Kyle Owen kylevowen at gmail.com
Wed May 30 12:22:16 CDT 2018


On Wed, May 30, 2018 at 12:05 PM, Jon Elson <elson at pico-systems.com> wrote:

> On 05/30/2018 08:19 AM, Kyle Owen via cctalk wrote:
>
>>
>> I'm thinking about trying to find a microcoded architecture to play with
>> before I design something around the Intel 3000 series.
>>
> Intel 3000?  WHY!
>

Well, the Tesla clones were cheap and readily available on eBay! :)

>
> I'd get an FPGA development board and download Xilinx's webpack software.
> It would not take real long to design the basic microcode engine, and then
> you could develop some application microcode in parallel with the hardware,
> adding whatever feature to the hardware you needed when the need came up in
> the microcode.


Yup, I've played around a lot with my Basys 3 board.
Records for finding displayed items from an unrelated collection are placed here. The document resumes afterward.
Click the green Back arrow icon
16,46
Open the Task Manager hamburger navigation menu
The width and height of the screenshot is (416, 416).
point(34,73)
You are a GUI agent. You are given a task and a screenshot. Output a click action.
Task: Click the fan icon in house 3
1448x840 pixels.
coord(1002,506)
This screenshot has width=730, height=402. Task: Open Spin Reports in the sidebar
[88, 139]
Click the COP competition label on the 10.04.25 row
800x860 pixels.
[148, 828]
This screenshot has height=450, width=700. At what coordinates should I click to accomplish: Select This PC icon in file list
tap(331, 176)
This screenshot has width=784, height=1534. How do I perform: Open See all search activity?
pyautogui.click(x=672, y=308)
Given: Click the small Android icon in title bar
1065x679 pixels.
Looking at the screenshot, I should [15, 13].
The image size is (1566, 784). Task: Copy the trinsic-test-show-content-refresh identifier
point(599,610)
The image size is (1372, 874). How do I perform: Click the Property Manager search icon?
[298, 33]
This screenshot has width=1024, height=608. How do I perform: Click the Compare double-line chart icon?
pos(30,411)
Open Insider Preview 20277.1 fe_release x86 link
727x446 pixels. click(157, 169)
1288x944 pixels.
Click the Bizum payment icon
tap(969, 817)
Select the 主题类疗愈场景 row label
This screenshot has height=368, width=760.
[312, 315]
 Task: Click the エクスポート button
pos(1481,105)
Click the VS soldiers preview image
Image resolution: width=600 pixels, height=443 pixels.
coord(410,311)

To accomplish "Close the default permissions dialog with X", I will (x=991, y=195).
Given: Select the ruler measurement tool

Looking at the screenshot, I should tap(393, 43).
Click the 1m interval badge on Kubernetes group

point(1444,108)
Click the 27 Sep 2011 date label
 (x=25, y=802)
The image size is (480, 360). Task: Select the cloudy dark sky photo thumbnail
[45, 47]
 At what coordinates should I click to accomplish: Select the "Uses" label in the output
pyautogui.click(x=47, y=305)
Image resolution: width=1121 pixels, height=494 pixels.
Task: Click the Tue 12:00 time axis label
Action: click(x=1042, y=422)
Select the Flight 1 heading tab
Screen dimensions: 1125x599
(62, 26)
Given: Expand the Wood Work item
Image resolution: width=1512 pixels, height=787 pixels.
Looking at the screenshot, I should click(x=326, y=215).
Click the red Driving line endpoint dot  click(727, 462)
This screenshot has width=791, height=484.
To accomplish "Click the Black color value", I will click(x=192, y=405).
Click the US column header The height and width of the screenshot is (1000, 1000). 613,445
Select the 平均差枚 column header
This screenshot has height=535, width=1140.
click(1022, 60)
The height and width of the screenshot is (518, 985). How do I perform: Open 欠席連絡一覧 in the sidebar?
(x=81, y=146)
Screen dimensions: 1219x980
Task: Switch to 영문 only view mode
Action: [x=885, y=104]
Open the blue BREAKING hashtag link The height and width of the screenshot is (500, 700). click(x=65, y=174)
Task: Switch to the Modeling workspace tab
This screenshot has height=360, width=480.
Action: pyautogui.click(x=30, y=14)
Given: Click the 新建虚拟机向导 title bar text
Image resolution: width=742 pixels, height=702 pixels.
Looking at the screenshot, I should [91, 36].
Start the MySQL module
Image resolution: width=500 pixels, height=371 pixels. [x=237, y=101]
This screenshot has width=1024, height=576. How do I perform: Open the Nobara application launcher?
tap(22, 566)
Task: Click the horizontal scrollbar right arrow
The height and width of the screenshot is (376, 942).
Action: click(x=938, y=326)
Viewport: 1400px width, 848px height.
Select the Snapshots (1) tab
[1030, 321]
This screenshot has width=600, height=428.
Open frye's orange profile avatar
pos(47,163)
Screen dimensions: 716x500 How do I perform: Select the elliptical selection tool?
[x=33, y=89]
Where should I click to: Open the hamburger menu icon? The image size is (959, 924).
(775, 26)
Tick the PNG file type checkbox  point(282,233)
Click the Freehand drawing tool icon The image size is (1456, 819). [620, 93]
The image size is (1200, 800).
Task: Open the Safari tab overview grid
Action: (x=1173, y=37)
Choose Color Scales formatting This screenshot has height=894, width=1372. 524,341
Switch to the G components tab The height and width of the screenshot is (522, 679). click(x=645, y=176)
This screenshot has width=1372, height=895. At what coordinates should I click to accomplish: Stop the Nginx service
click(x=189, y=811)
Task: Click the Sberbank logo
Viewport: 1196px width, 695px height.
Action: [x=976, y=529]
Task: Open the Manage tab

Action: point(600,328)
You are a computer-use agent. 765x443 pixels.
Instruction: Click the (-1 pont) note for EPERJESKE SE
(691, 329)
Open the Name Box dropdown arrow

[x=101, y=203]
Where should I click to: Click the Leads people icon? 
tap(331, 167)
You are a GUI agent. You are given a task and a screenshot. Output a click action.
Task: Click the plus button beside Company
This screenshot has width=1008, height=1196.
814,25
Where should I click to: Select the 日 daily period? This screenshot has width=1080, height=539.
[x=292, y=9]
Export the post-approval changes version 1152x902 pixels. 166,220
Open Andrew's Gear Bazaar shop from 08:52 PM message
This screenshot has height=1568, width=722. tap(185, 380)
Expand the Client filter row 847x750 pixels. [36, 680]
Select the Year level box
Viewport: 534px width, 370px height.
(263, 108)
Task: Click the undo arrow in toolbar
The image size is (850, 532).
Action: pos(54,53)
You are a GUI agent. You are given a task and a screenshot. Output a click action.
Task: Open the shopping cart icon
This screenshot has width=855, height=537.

But I like the idea of
writing microcode for an existing design (one that has a software
simulation as well as real hardware would be preferable), even though it
could likely run much faster on an FPGA.

>
> I've got a MicroVAX 3800, so I suppose I could run MICRO2 to assemble the
>> aforementioned microcode. But then what? I assume PALs would have to be
>> burned to implement the new microcode. Or is it more complicated than
>> that?
>>
>> PALs?  I don't think the 3800 microcode was in PALs.  I think it was in
> the CPU chip.  There may have been a patch array that allowed a very small
> number of microcode words to be overridden.


Yes, you appear to be correct; it's all internal.